RECORD SET below:

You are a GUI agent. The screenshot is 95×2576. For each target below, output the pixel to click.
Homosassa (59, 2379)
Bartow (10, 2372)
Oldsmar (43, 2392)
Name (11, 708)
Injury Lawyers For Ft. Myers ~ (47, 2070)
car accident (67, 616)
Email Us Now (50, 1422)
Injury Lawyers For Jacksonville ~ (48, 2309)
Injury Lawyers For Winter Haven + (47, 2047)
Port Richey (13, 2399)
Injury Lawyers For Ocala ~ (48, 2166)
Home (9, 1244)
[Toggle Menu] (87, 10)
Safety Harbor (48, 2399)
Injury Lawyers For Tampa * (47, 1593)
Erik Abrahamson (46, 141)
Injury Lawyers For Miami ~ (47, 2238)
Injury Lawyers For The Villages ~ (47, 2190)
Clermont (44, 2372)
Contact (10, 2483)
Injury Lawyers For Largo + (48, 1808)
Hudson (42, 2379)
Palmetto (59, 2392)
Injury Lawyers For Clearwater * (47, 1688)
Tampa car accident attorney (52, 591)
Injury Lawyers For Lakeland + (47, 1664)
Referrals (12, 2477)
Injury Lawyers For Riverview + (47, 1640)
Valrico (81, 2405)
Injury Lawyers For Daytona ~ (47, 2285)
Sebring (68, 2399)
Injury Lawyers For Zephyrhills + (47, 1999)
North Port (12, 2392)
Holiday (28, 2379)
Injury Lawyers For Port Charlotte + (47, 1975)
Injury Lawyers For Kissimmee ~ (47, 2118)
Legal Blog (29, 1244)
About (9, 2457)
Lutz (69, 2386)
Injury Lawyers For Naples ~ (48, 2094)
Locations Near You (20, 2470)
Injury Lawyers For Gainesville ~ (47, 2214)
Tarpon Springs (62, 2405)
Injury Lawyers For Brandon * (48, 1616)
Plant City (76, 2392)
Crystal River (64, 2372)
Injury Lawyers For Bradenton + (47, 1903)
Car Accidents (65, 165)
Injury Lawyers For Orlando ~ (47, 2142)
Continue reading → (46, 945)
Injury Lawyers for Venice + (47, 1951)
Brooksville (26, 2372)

End of RECORD SET.

● **WORK ITEM**: Write down exactly the span of lines above from the one containing "Palmetto (59, 2392)" to the one containing "Sebring (68, 2399)", both ends included.

● **ANSWER SPACE**:
Palmetto (59, 2392)
Injury Lawyers For Clearwater * (47, 1688)
Tampa car accident attorney (52, 591)
Injury Lawyers For Lakeland + (47, 1664)
Referrals (12, 2477)
Injury Lawyers For Riverview + (47, 1640)
Valrico (81, 2405)
Injury Lawyers For Daytona ~ (47, 2285)
Sebring (68, 2399)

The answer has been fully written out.